Il Giornale di Sicilia, la chiusura dell’edizione orientale e l’appello dell’Odg


Il Giornale di Sicilia, la chiusura dell’edizione orientale e l’appello dell’Odg
Didascalia: Il Giornale di Sicilia, la chiusura dell’edizione orientale e l’appello dell’Odg

Il Consiglio dell’Ordine dei giornalisti segue da vicino e con la massima attenzione gli sviluppi delle recenti decisioni prese dal Giornale di Sicilia, ultima delle quali la chiusura delle edizioni della Sicilia orientale.  L’Ordine ha voluto sentire alcuni attori di questa vicenda  per capire le ragioni di una decisione certamente sofferta, frutto di difficoltà crescenti dovute alla lunga crisi dell’editoria e in particolare della carta stampata, ma allo stesso tempo si interroga sul peso di una scelta che priva il territorio di una voce importante,  rendendolo più povero. E che sacrifica l’esperienza  e l’impegno di tanti collaboratori che hanno contribuito a rendere forte e autorevole la presenza del Giornale di Sicilia da Siracusa a Caltanissetta e Ragusa, anche a Catania e Messina, e che ora si sentono improvvisamente orfani, abbandonati a un futuro incerto. 

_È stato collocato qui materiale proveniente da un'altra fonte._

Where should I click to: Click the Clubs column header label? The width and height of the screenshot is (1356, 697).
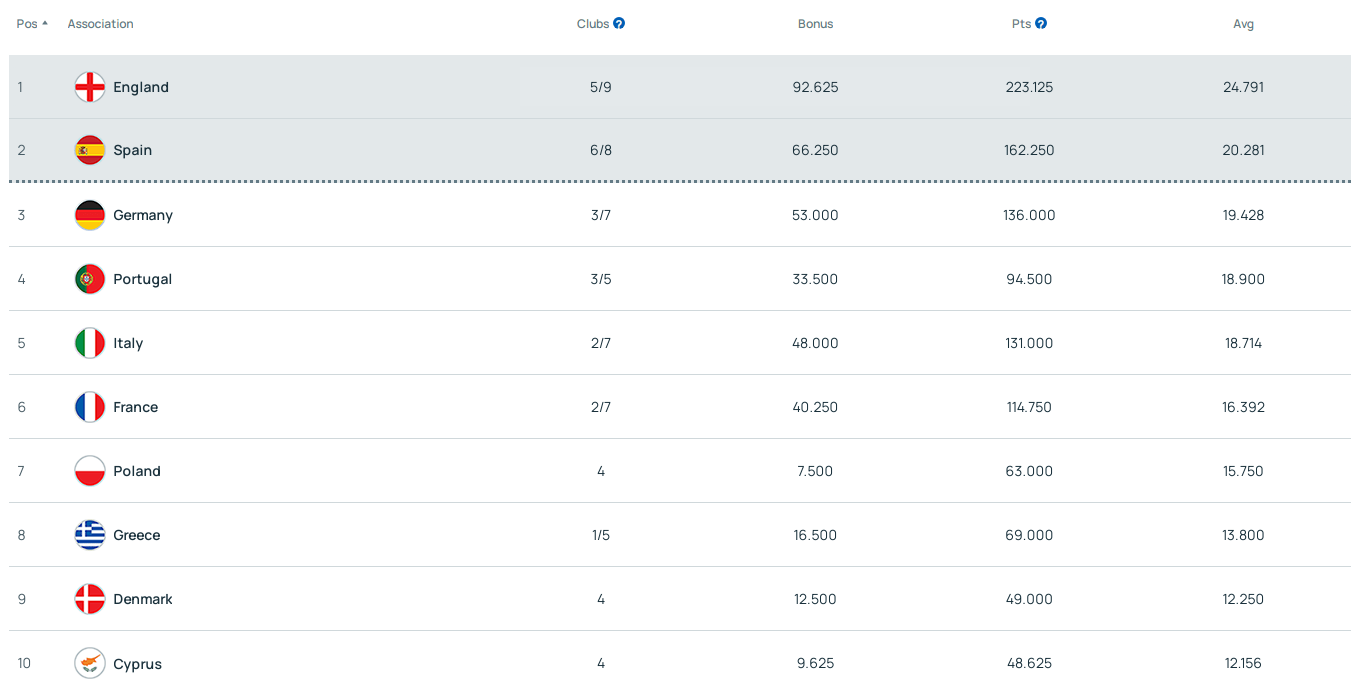(x=592, y=24)
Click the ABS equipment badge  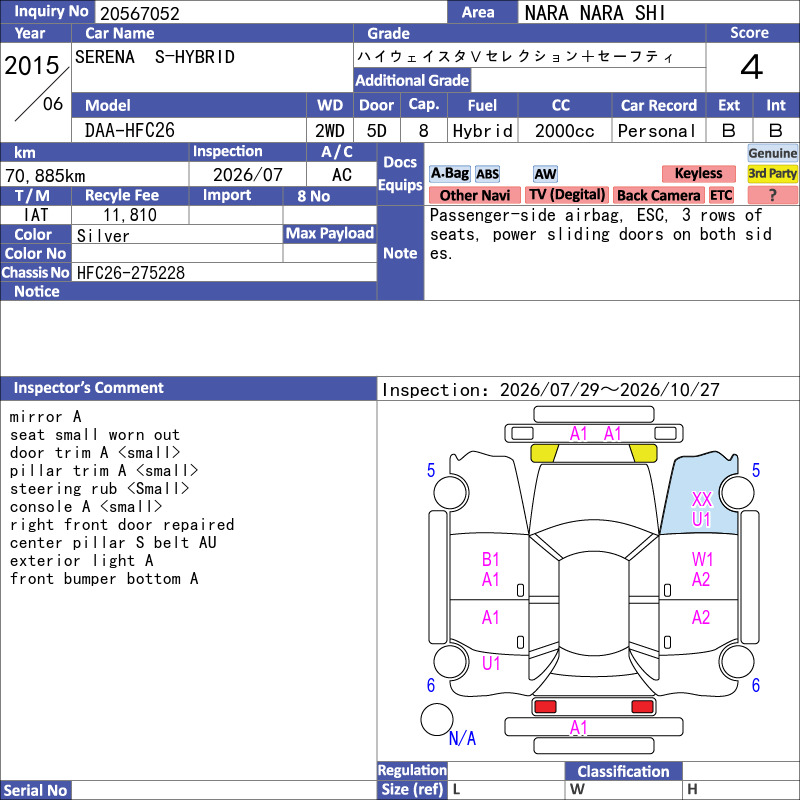[x=487, y=174]
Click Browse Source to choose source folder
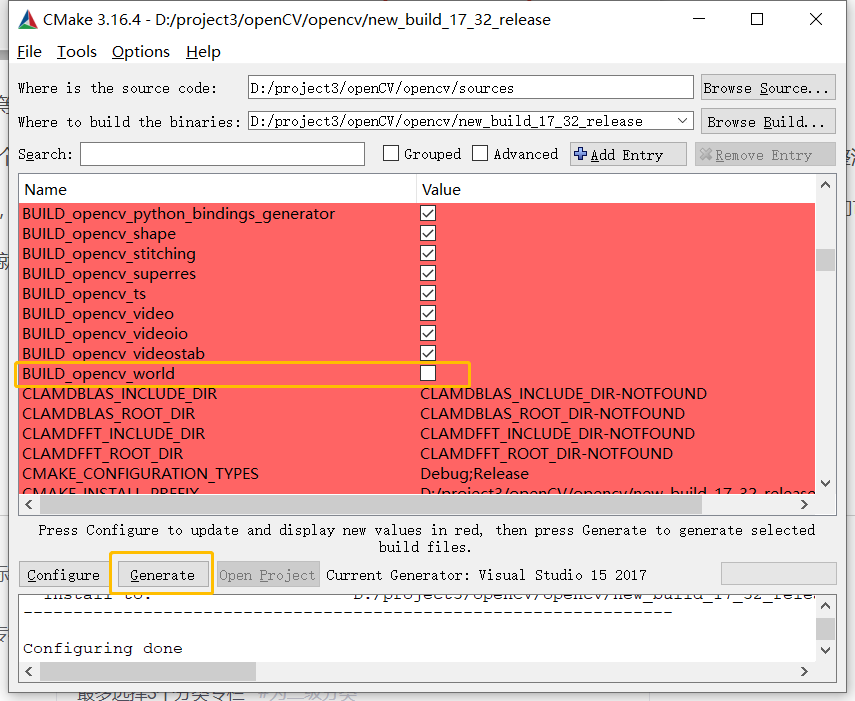This screenshot has height=701, width=855. coord(767,87)
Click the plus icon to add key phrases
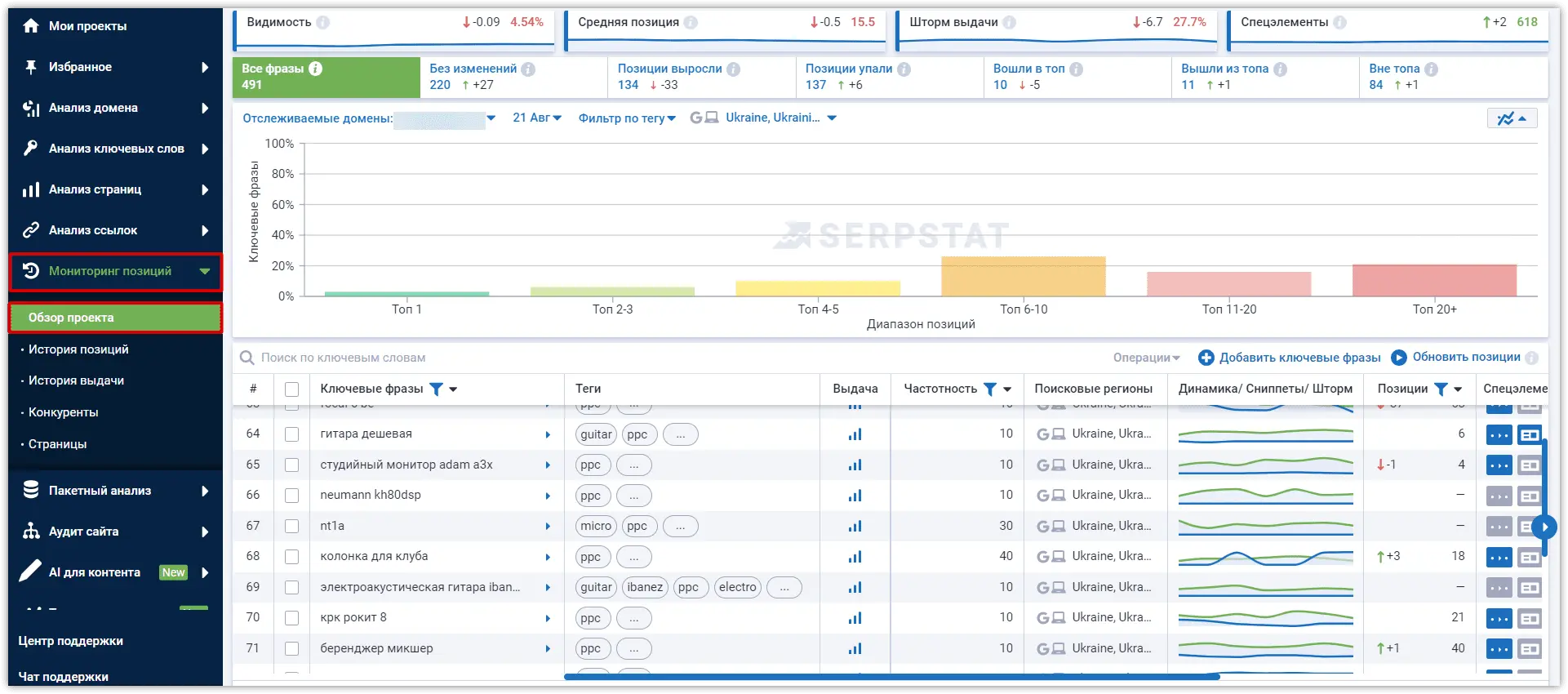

L’Ordine non può entrare nel merito di scelte che riguardano l’azienda, che ha un punto di vista rigoroso sui conti e sulla tenuta economica, ma non può non evidenziare che i giornalisti costituiscono patrimonio e ricchezza di un giornale. Per questo non può che apprezzare l’appello lanciato da varie autorità e dalla società civile affinché il Giornale di Sicilia, con il peso dei suoi quasi 160 anni di storia, possa rivedere la propria posizione. Anche l’Ordine invita gli editori a una attenta riflessione e a mantenere aperta la porta del dialogo, nella convinzione che  il settore della carta stampata non abbia un destino segnato, ma che ci sia bisogno anche di scelte  coraggiose per riprendere  un percorso di crescita.